These barriers concern the potential and real cost of data sharing and solutions depend on the recognition of data value and on sustainable financing mechanisms.

  1. 12.

    Possible economic damage. Data sharing in public health is challenged by the economic damage that this may cause to data providers. Public sharing of disease outbreak data, for example, can result in economic damage due to reduced tourism and trade [7, 26, 27, 30, 55]. The global SARS outbreak led to estimated economic losses of 50 billion USD between 1998 and 2004 and Foot & Mouth Disease in the UK resulted in losses of 30 billion USD between 1998 and 2003 [55]. The possibility of such significant economic implications due to (over) reactive market forces could cause great reluctance among health agencies to rapidly release disease data.

  2. 13.

    Lack of resources. The process of data sharing requires human and technical resources for data preparation, annotation, communication with recipients, computer equipment, internet connectivity, etc. [3, 21, 34, 35, 42, 53]. These resources are frequently lacking in public sector agencies under economic pressure or in low income settings [3, 13, 21, 23, 25, 28, 30, 34, 36, 37, 56, 57].

Political barriers

These are fundamental structural barriers embedded in the public health governance system that are grounded in a political or socio-cultural context. Solutions for these barriers are not clear-cut and will require global and national processes to build consensus and political will.

  1. 14.

    Lack of trust. Trust between a data provider and user greatly enables data sharing [37]. In the absence of trust, providers could anticipate potential misinterpretation, misuse or intentional abuse of the data [19, 3336, 58, 59]. For example the Indonesian government refused to share H5N1 influenza samples with the international community during the 2007 pandemic due to lack of trust on the potential use of these samples for financial gain [60]. Legal arrangements were required in the absence of a trust relationship which led to the development of the Pandemic Influenza Preparedness Framework [61].

  2. 15.

    Restrictive policies. Agencies may have developed official policy guidelines that restrict data sharing, resulting from various possible underlying factors such as a general sense of distrust, negative prior experiences, or other factors [30].

  3. 16.

    Lack of guidelines. Frequently, official guidelines on data sharing simply do not exist, are unclear or inconsistent [37, 41, 45, 62, 63]. The balance between making data accessible, safeguarding privacy, and protecting intellectual, time and financial investments by public health staff is often not well regulated or standardized, resulting in protective policies on sharing of public health data in general [64, 65].

Legal barriers

These barriers are legal instruments used to restrict data sharing, resulting from the underlying willingness (or not) to share data. Solutions to this group of barriers include legal instruments to facilitate data sharing and are highly dependent on solutions to underlying political barriers.

  1. 17.

    Ownership and copyright.
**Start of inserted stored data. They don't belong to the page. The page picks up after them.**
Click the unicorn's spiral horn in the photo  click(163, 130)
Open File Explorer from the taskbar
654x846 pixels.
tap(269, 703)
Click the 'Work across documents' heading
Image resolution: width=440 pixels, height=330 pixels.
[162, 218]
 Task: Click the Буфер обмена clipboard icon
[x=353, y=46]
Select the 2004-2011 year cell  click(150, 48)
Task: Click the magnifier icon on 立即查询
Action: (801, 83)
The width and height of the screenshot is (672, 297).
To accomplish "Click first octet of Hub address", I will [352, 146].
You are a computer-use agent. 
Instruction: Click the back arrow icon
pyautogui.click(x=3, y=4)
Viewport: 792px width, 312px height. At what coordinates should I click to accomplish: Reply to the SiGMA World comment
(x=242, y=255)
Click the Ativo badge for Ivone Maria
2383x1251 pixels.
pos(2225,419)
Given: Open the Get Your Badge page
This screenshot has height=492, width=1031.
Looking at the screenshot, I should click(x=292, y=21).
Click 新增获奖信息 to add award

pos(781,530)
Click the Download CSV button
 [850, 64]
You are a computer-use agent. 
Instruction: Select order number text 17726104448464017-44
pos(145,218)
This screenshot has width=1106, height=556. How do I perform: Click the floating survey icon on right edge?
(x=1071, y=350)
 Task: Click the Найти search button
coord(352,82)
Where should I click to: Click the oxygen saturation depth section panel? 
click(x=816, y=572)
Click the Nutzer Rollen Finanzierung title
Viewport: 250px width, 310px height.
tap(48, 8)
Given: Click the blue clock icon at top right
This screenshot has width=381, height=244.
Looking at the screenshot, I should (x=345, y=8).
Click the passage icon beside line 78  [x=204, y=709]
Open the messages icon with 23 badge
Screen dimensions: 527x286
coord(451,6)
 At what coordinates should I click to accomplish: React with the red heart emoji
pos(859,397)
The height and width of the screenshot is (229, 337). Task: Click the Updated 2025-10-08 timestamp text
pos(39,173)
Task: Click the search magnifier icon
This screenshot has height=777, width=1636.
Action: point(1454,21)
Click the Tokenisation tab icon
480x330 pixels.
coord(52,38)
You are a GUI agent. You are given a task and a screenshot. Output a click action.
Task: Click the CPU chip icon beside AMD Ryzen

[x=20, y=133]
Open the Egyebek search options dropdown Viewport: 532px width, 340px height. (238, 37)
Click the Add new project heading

Agencies that collect public health data are often responsible for the protection of individual and community privacy and may feel that a guardianship or ownership role is bestowed on them by the public [37, 6668]. This could result in a default of restricting access to most data [37]. Copyright can be used to restrict rather than expand access to data. In practice, it is often not well documented or known who owns public health data, resulting in inconsistent ad-hoc guidelines [37, 6265, 69]. For example a project in Canada to integrate National Population Health Survey data with provincial data required a different approval process in each province [64].

  2. 18.

    Protection of privacy. Public health agencies have the mandate and authority to collect private data from the population governed by the Health Insurance Portability and Accountability Act (HIPAA) in the US or similar legislation in other countries [12, 36, 37, 44, 57, 59, 62, 64, 6668, 7073]. A clear distinction between data containing personal identifiers and fully anonymous data may not always be possible, leading to restrictive policies on all types of data due to privacy concerns [12, 36, 37, 74, 75]. Aggregated data without personal identifiers may not be sufficiently detailed for certain applications. Existing tools and standards for the de-identification of personal identifiers such as statistical data masking [19] may not be known or available in many contexts [12, 59].

Ethical barriers

These are normative barriers involving conflicts between moral principles and values. Solutions for these barriers will involve a global dialogue among all stakeholders on the ethical principles that should govern data sharing.

  1. 19.

    Lack of proportionality. The issue of proportionality, the careful deliberation in assessing the risks and benefits that derive from the amount and type of data requested compared to the potential impact of its secondary use, has been identified as a guiding ethical principle for public health data sharing [9]. Public health agencies may disagree with data requestors about the proportional risks and benefits of the secondary use of data and its impact on public health [76].

  2. 20.

    Lack of reciprocity. Data sharing practices have not always been fair, and data producers have often felt exploited in transactions where they receive little credit or benefit from their work, while data users that can rapidly analyze data and publish results benefit from academic credit and career advancement [77, 78] as has happened in the past [5052].

Discussion

Using a systematic review of evidence from peer-reviewed and non peer-reviewed literature, we identified 20 unique real or potential barriers grouped in a taxonomy of technical, motivational, economic, political, legal, and ethical barriers. The complex interactions between tangible and intangible barriers at different levels can severely limit the effectiveness of isolated solutions. Strategies to resolve specific barriers may not advance data sharing at all if related barriers are not addressed as well in a comprehensive approach or if more fundamental barriers remain unchanged. Specific data sharing strategies should be tailored to different types of data. We focused this review on routinely collected population derived data such as disease surveillance, intervention coverage, or cause specific mortality data. These types of data are widely collected at ever growing spatiotemporal resolution and the extended use of this vast resource for research and policy making could greatly accelerate public health strategies and programs. The effective advancement of data sharing in public health will require a comprehensive understanding of all barriers and a global consensus on the value and on the principles of data sharing.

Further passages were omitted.